Par Abderrafie Hamdi (Rabat, Maroc)

«Il n’y a pas de place aujourd’hui ni demain pour un Maroc qui avance à deux vitesses».
Cette phrase, tirée du dernier discours du Trône, résume une vision : celle d’un pays où naître dans un village isolé ne condamne plus une vie entière. Les deux vitesses évoquées par Sa Majesté le Roi ne renvoient pas seulement aux routes; elles symbolisent deux trajectoires: celle de ceux qui accèdent aux opportunités et celle de ceux qui restent enfermés dans les manques.

Chaque discours du Trône est un moment de vérité. Il revient sur ce qui a été accompli, pointe ce qui reste à faire et fixe un cap. Celui de cette année est particulièrement clair : il ne peut y avoir ni développement durable ni prospérité tant que subsistera un Maroc des privilégiés et un autre laissé pour compte.

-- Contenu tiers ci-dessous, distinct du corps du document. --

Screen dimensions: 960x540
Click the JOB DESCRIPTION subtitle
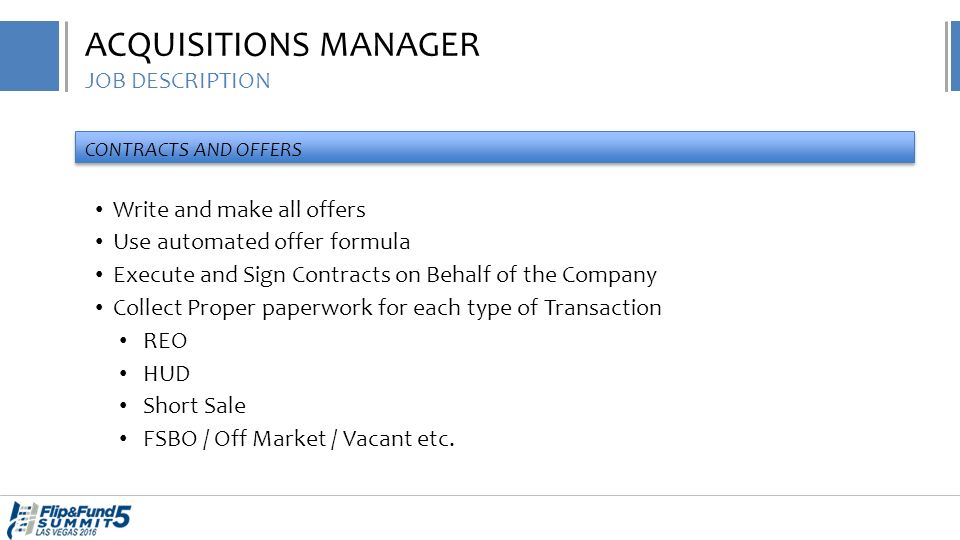pyautogui.click(x=178, y=81)
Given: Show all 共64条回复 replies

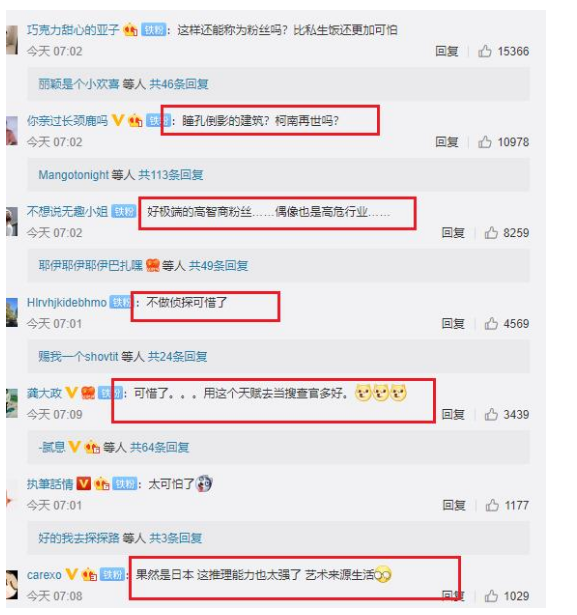Looking at the screenshot, I should 160,447.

Une scène récente illustre cette fracture : à trente kilomètres de Ouezzane, une famille en deuil a dû, en pleine canicule, mobiliser toutes ses forces pour obtenir une citerne d’eau et abreuver les personnes venues présenter leurs condoléances. Cette image, d’une simplicité saisissante, dit tout : dans certaines régions, même l’accès à l’eau reste un combat.

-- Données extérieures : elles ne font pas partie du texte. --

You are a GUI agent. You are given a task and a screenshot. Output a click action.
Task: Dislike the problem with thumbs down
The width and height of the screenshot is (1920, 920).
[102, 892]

L’appel royal va bien au-delà de la construction d’infrastructures. Il invite à réparer des décennies d’inégalités et à réintégrer dans le projet national des territoires trop longtemps laissés en marge. L’enjeu n’est pas seulement d’ouvrir des routes : c’est d’ouvrir des horizons.

La justice territoriale ne se mesure pas uniquement aux chantiers ; elle se construit d’abord par l’égalité des chances :

  • une école solide pour chaque enfant,
  • une santé accessible partout,
  • un marché du travail qui offre une véritable place aux jeunes,
  • et une administration qui agit avec équité et transparence.

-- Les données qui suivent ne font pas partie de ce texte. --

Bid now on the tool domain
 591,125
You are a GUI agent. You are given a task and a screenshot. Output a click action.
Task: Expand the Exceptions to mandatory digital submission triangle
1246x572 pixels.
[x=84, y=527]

L’expérience internationale le prouve : la richesse seule ne suffit pas à réduire les fractures. Mauvaise gestion et corruption sont des fabriques d’inégalités. Pour que le Maroc avance d’un même pas, il faut en plus d’une vision claire, une gouvernance moderne et une action publique efficace, capable d’atteindre ceux qui en ont le plus besoin.

Le Maroc esquissé par ce discours royal est celui d’une seule vitesse : un pays où le progrès ne se mesure pas au nombre de kilomètres d’autoroutes, mais à la distance que chaque enfant peut parcourir vers son avenir. Et, plus simplement encore, à la capacité d’une famille, dans le village le plus reculé, de trouver de l’eau fraîche un jour d’enterrement sans devoir attendre une intervention exceptionnelle.